Transcribing incisive and witty language into performance and painting, Asper
and Beecher have created a new body of work in which gesture and staging are
primary. Similar to Ingmar Bergman’s film Persona, this show brings together two women who play notions of
psychological depth against surface opacity.
During the reception at 8:00 pm Beecher
will present The Sublime is Now, Folks, a comedic performance conceived by
Beecher and performed by Anne Gridley of The Nature Theater of Oklahoma.

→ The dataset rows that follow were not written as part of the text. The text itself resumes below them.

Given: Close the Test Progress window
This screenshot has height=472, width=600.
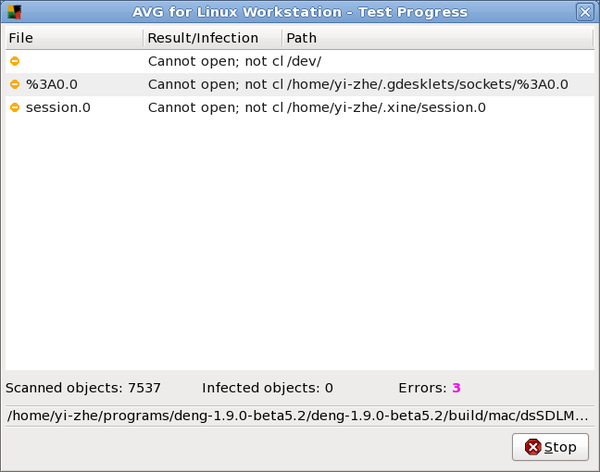Looking at the screenshot, I should (585, 12).
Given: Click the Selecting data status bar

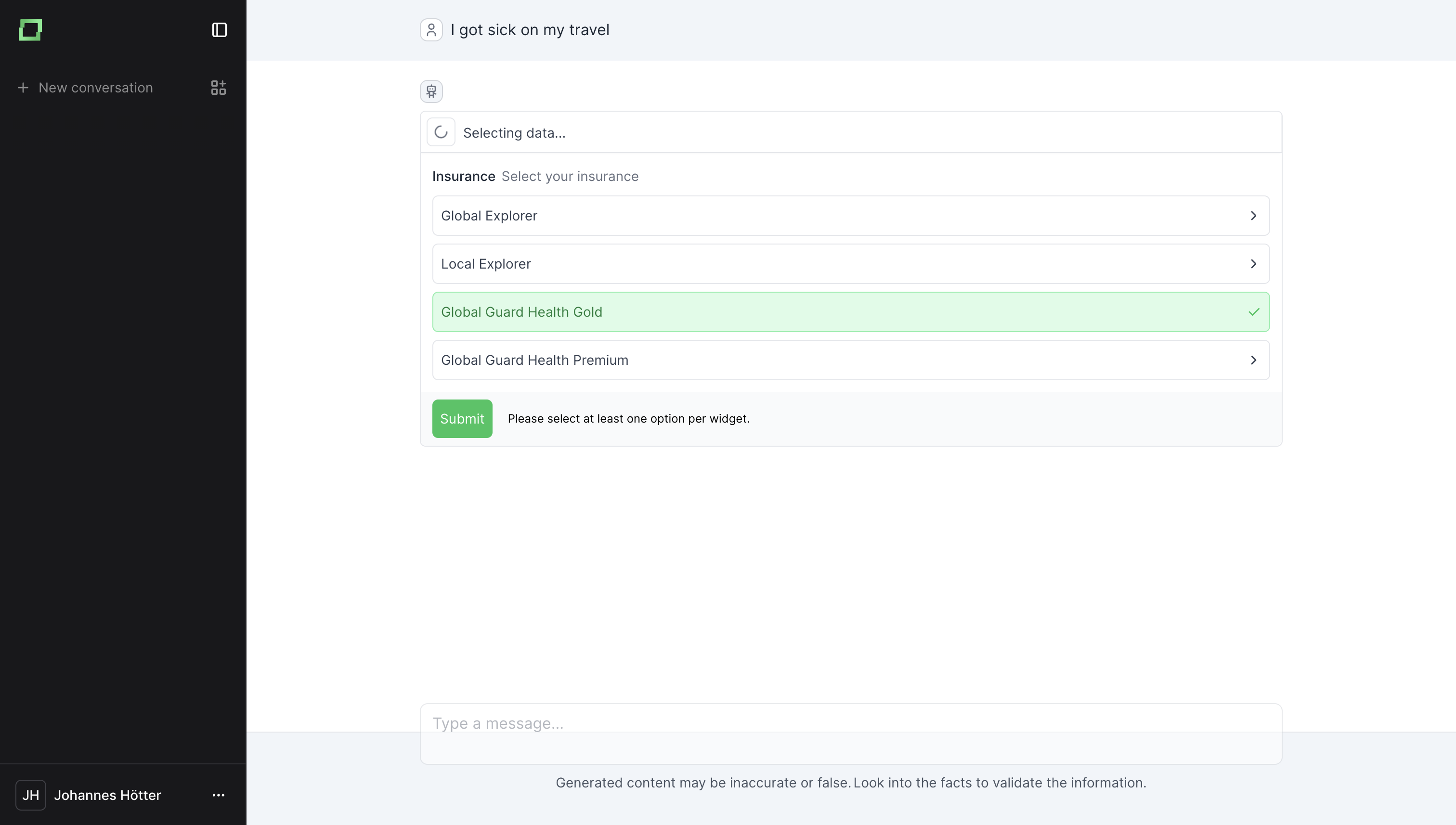Looking at the screenshot, I should point(850,132).
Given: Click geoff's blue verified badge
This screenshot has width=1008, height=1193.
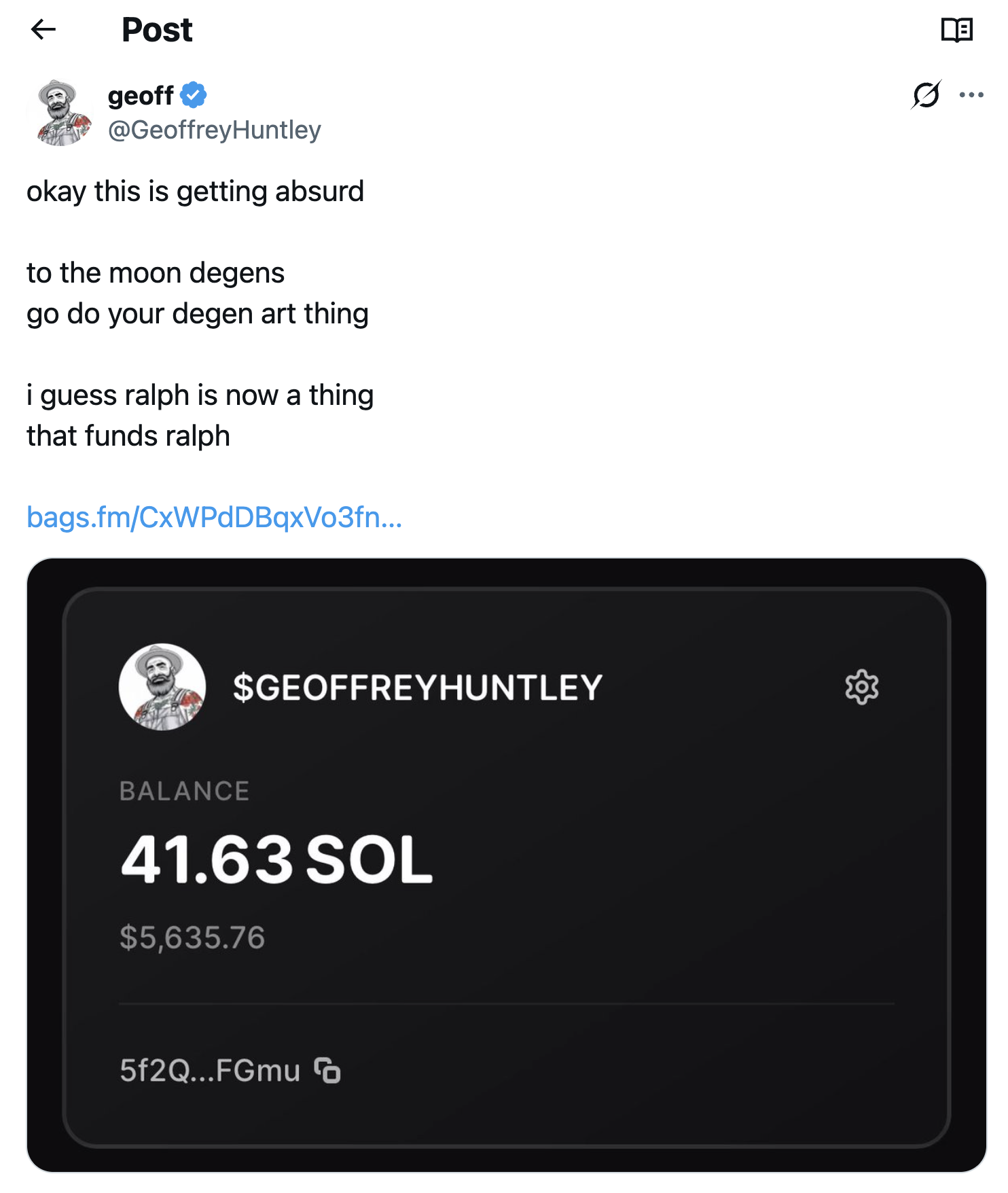Looking at the screenshot, I should point(193,94).
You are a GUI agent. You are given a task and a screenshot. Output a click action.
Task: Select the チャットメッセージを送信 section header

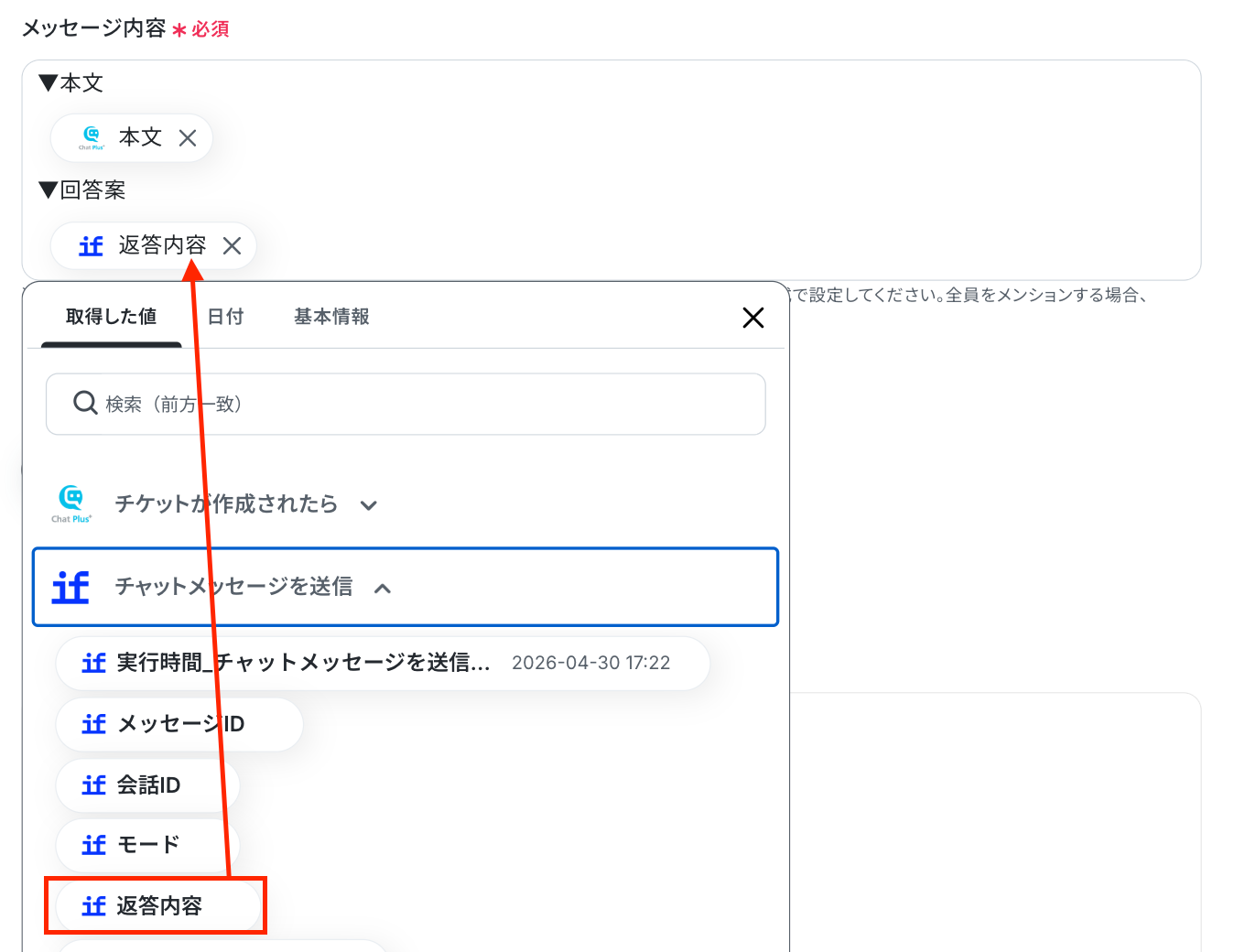pos(406,587)
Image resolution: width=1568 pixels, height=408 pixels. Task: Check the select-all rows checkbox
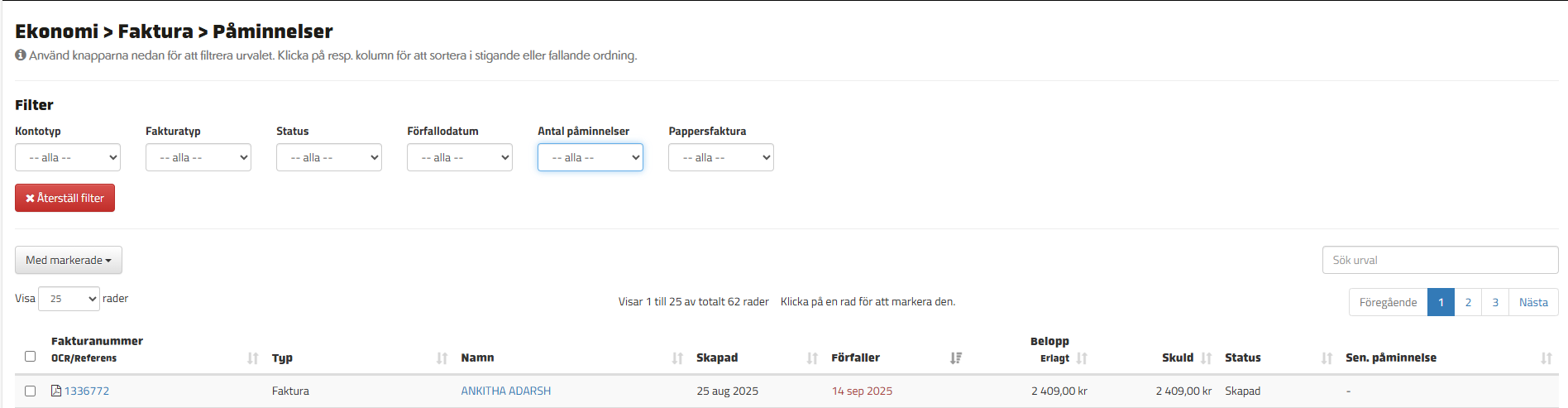tap(31, 357)
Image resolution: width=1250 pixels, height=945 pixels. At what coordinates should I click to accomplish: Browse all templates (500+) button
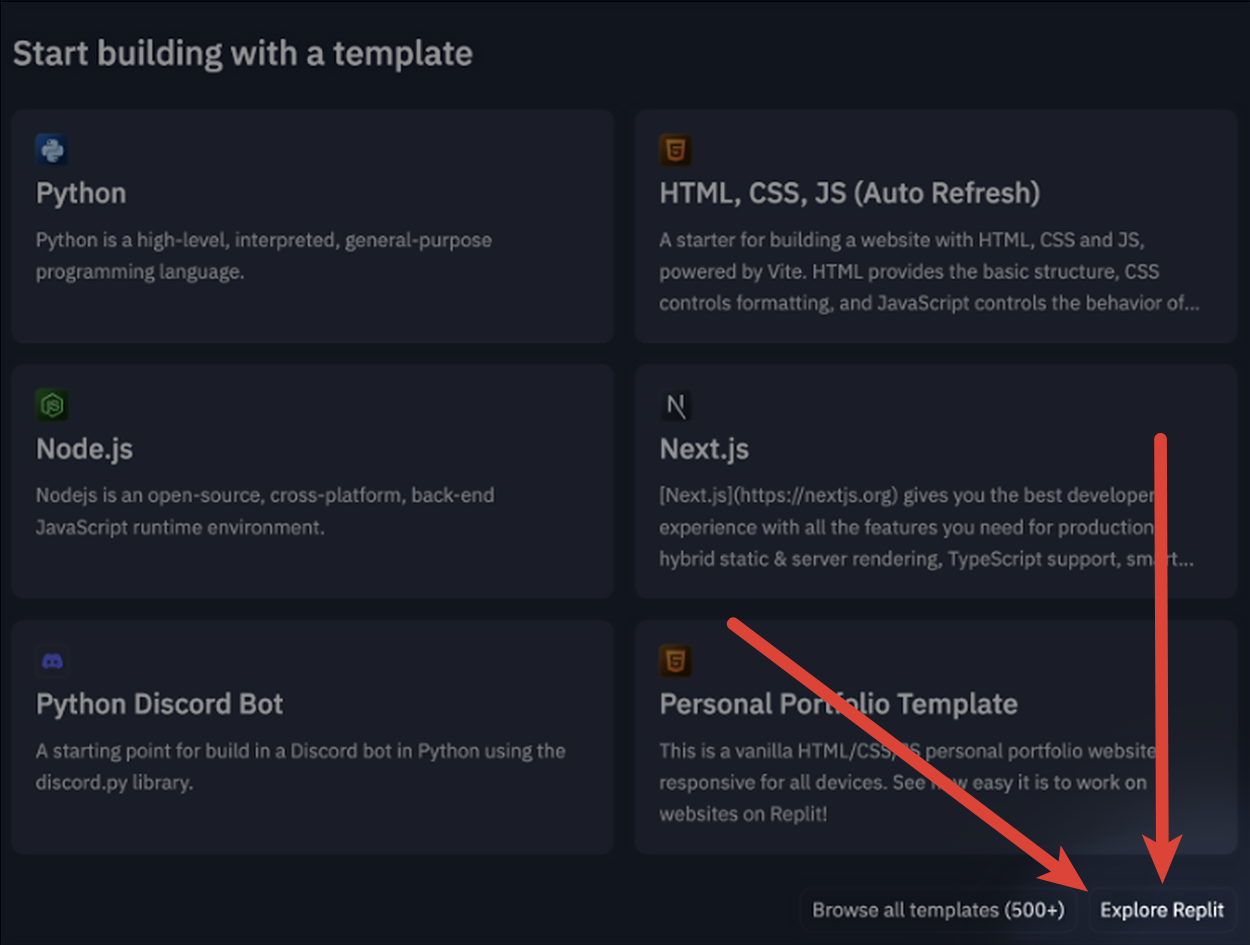tap(938, 910)
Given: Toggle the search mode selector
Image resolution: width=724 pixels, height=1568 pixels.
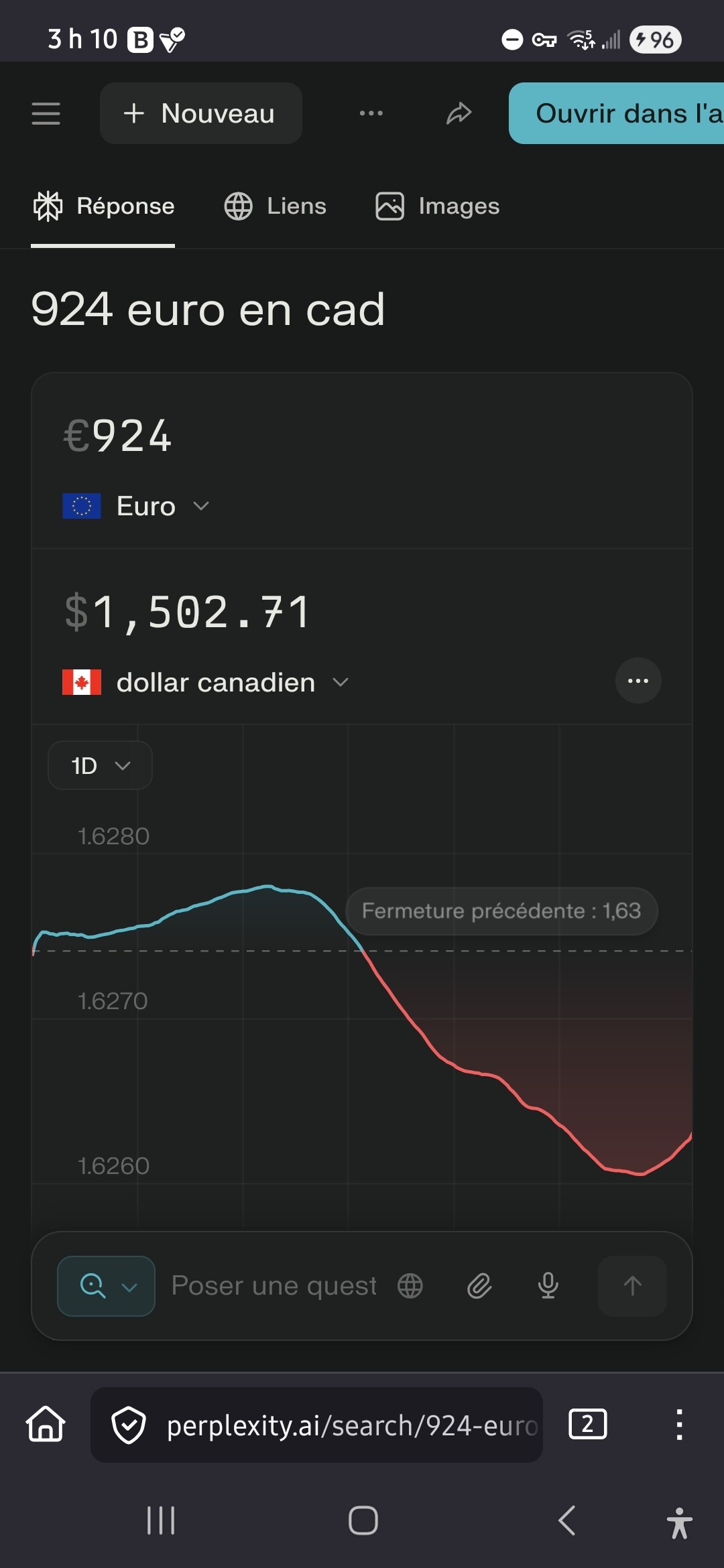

Fusing
tropes of borscht belt entertainment with contemporary anecdotal stand-up
comedy, the routine recalls recalcitrant trials of being a female artist
watching the biological clock—from long days at work, to romantic dates gone
awry, to sonograms, to an abortion.
Beecher’s
free-standing, large format, color field, inkjet prints serve as a stage for
the performance, their organic appearance alluding to the visceral elements of
fertility, as well as the history of American color field painting. Printed on
transparent material and attached to moving platforms, Beecher’s prints
incorporate the space of the gallery into their images as they divide it. Both
Beecher’s writing practice and digital imaging incorporate what appears at
first to be accidents—every splotch and smudge is carefully edited and placed
in digital imaging software, just as every “um” and “ah” of the performance is
commanded by the script. A limited edition poster of the script and video
documentation of the performance will be on view after the reception.
The
rectangle and the body are the central elements in Asper’s meticulous oil
paintings. Through the intervention of the body, the rectangles that appear in
her work are not only painted, but also performed. Representation is often
positioned against performance as a secondary presentation. Yet, these
paintings seek to cross that divide and perform painting not through the
traditional means of a painterly gesture that points to the hand, but through
an actress and staging that are part of the logic of the object.
Asper
will also show Looking Forward, a video in which two arms
present letters through two rectangular holes. The letters spell out a sentence
in which each word appears simultaneously, using the temporal dimension of
video to rethink the linear structure of language. Asper’s body of work in
particular addresses the void and encounters with nothingness, as does the
austere 1966 black and white production of Bergman’s Persona.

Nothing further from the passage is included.